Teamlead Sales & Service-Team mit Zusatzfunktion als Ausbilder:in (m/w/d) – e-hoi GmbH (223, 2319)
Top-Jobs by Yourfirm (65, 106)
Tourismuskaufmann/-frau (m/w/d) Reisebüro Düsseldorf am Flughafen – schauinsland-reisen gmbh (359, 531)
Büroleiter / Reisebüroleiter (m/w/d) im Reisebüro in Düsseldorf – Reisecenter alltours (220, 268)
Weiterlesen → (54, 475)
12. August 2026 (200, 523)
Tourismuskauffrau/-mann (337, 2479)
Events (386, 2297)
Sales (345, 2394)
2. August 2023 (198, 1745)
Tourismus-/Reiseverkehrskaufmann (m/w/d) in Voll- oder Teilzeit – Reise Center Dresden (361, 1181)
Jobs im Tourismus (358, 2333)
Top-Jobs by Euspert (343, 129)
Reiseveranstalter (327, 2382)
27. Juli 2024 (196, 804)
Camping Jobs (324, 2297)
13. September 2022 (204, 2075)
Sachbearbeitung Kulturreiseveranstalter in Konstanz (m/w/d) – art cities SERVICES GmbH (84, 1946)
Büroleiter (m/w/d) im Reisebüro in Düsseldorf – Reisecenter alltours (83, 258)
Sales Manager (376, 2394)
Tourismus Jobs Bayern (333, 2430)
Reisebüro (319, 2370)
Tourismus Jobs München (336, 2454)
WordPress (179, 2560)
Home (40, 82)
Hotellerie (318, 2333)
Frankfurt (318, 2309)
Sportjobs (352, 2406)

□ □ □ □ □

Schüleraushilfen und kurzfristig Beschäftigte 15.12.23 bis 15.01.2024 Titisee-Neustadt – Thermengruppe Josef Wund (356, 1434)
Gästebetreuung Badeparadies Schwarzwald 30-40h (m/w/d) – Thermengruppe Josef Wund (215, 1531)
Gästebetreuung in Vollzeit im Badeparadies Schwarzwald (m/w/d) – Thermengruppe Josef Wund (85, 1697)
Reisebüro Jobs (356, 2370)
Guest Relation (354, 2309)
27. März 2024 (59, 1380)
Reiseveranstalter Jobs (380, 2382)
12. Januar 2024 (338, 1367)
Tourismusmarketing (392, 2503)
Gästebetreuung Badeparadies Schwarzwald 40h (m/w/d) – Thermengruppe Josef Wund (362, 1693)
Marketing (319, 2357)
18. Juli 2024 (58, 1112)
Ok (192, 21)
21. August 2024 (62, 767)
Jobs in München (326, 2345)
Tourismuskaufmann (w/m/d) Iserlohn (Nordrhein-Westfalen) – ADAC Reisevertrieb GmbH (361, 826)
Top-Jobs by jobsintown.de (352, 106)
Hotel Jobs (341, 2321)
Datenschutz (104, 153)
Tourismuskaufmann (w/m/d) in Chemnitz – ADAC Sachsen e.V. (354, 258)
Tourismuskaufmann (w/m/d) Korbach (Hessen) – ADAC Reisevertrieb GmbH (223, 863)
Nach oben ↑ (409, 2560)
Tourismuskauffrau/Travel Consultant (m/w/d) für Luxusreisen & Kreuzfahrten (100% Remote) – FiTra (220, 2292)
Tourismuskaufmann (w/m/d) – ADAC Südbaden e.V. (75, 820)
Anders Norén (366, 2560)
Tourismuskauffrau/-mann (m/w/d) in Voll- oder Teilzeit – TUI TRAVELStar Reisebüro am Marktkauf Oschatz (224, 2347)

□ □ □ □ □

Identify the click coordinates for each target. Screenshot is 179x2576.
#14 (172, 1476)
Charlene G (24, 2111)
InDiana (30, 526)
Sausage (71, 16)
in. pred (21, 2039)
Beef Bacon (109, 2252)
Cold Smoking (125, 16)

□ □ □ □ □

* _Directions for this task_: Every line above that includes the string "Schwarzwald" needs to be copied.

* _The answer_:
Gästebetreuung Badeparadies Schwarzwald 30-40h (m/w/d) – Thermengruppe Josef Wund (215, 1531)
Gästebetreuung in Vollzeit im Badeparadies Schwarzwald (m/w/d) – Thermengruppe Josef Wund (85, 1697)
Gästebetreuung Badeparadies Schwarzwald 40h (m/w/d) – Thermengruppe Josef Wund (362, 1693)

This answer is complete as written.